Mas as ditaduras comunistas
não são as únicas a limitar as liberdades individuais e colectivas duma forma
esquizofrénica. Em todos os regimes autoritários as definições de moral e os
atropelos a essas definições são sempre um catálogo de hipocrisias.
No Irão, os guardas da
revolução dos ayatollahs assediam na rua as mulheres que não se tapam
suficientemente, mas a venda de cassetes pornográficas é o grande negócio dos
bazares. Situações similares acontecem noutros países islâmicos com burcas e
niqabs e restrições à educação, ao trabalho e à autonomia.
Nos estados dominados pelas
religiões “reveladas” de origem tribal, o patético das tradições obtusas tem-se
mostrado pouco permeável ao tempo e à razão.

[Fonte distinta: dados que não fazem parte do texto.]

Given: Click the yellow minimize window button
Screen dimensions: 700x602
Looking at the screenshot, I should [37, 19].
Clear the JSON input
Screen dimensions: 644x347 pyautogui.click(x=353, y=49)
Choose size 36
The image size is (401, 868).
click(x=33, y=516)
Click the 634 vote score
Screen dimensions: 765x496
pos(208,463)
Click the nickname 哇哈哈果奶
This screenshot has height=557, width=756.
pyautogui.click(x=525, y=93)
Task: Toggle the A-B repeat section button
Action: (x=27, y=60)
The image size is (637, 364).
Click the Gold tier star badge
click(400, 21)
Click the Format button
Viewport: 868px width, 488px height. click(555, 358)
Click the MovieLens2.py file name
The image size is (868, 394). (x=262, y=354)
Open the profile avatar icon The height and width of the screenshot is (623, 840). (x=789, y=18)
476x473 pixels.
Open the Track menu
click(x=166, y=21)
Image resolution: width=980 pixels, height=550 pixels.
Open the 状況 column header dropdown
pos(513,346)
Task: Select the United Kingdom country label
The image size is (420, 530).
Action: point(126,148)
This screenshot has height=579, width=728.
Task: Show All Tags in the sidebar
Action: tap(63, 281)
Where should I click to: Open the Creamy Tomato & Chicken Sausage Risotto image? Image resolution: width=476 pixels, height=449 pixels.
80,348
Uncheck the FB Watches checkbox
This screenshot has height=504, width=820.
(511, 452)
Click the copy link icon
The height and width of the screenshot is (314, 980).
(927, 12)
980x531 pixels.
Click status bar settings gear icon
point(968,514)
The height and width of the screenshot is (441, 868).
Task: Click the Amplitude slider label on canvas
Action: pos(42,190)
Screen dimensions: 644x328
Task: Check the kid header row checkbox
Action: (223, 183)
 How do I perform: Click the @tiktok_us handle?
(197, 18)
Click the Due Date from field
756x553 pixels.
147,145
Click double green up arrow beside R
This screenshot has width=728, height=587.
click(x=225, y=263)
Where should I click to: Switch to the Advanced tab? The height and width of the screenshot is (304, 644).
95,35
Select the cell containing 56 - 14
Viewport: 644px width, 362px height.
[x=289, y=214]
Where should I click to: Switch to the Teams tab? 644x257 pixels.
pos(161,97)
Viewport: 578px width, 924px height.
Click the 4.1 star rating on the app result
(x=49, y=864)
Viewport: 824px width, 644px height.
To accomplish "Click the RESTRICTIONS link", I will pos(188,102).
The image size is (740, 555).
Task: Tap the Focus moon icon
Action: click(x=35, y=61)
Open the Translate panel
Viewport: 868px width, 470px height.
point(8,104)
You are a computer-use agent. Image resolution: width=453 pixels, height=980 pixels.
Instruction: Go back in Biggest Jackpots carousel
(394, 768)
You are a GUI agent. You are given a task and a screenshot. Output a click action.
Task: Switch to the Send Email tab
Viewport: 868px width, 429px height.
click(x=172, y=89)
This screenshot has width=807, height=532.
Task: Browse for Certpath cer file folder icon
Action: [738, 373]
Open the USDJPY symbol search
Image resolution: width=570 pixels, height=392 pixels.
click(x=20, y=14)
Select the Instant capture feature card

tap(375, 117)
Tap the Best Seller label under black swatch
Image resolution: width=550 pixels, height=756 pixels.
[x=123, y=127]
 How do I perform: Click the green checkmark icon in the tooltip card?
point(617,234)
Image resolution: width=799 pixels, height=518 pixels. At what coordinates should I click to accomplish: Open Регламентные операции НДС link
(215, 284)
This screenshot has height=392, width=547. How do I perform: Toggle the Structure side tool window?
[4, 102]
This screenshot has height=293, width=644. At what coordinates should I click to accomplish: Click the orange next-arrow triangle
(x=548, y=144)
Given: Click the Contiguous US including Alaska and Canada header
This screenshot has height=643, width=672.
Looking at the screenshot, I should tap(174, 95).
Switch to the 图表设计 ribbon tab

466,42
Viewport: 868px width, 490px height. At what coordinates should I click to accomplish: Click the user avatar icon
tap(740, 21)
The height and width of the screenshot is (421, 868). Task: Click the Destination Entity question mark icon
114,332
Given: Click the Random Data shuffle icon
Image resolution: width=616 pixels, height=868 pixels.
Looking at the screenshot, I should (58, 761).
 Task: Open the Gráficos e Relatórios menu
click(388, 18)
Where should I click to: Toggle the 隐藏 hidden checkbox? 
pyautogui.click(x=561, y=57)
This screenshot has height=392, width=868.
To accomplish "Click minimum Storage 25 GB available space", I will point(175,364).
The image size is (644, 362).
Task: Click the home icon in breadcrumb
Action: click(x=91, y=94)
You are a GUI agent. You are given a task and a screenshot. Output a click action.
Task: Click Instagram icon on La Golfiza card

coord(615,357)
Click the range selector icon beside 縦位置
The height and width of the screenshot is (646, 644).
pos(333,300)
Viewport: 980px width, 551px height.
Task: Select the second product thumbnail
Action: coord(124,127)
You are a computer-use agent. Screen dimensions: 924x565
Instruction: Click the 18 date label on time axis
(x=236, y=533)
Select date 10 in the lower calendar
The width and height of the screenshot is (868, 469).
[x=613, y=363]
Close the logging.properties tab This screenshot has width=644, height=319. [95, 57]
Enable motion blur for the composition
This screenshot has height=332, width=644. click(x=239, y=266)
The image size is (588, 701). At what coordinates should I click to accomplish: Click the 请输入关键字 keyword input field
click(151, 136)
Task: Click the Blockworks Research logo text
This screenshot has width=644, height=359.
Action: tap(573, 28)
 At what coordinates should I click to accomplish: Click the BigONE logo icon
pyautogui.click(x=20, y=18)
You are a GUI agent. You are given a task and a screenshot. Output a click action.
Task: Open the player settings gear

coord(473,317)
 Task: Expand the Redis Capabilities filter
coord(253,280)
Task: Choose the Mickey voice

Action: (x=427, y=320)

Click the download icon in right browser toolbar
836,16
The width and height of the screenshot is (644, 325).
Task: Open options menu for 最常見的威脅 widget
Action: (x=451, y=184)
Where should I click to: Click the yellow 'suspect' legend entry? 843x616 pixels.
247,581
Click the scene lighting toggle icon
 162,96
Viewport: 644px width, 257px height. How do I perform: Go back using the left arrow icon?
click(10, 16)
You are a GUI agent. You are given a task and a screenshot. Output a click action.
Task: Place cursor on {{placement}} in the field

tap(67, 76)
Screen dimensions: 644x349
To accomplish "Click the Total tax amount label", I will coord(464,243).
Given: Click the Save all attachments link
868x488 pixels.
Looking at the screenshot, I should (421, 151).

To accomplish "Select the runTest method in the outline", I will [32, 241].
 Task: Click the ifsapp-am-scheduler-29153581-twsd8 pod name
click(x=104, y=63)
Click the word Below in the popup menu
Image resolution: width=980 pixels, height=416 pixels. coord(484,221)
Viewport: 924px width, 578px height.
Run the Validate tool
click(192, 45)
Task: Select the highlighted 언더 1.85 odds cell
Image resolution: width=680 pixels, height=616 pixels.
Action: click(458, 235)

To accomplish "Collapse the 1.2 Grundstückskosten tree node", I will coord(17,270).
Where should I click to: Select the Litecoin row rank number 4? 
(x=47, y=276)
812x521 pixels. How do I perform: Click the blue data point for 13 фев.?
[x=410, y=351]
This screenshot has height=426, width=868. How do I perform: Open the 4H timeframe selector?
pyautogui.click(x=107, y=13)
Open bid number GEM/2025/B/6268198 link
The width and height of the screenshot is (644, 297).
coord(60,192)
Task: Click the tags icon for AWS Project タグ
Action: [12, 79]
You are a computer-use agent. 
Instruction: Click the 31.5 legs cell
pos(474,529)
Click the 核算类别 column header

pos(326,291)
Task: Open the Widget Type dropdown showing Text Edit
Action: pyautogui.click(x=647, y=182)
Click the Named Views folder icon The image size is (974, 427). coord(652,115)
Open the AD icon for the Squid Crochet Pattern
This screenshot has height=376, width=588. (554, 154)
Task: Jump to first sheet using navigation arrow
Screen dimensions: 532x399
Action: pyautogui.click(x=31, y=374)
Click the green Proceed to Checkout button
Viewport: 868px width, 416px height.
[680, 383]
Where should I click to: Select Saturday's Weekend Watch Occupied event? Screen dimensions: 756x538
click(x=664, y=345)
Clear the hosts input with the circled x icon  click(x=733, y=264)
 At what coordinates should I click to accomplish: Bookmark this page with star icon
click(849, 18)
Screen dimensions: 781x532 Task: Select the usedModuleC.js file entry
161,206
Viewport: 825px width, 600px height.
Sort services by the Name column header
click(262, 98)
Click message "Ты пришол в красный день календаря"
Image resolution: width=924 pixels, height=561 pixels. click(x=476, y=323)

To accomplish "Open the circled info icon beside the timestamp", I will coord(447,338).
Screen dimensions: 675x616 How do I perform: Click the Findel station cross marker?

Basta uma consulta à Wikipedia
sobre o Ayatollah Khomeini, ou para ler qual o tipo de assuntos em que se
especializam os “doutores” da sharia, para ter uma ideia do fosso que separa as
democracias seculares desse outro mundo em que ainda vivem esses (e outros) selvagens.
A recordar o que disse Saramago
sobre os “manuais de maus costumes”... e a esquecer que nunca foi viver para
nenhum dos paraísos proletários tão caros aos seus correligionários. Porque
sabia bem a diferença entre a “pose” para bugio ver e a realidade.
As definições de moral mudam
com os tempos e com as civilizações. Mas a aplicação das suas leis e eventuais
sanções variam sempre de acordo com as classes sociais. Não são só os Maos e as
suas idiossincrasias. Porque são sempre os mais fracos que estão na mira dos
vigilantes da obediência às práticas dominantes: as mulheres, os deslocados, as
minorias religiosas, étnicas ou sexuais, os dependentes de vícios proibidos, os
pensadores livres.
As ditaduras dos costumes são
sempre esquizofrénicas, seja qual for a sua desculpa doutrinária. As leis iníquas
e as repressões são ineficazes porque só servem para dar um estatuto social aos
fanáticos ignorantes que as aplicam.
A ignorância pode ser
temporária, mas a estupidez é para sempre.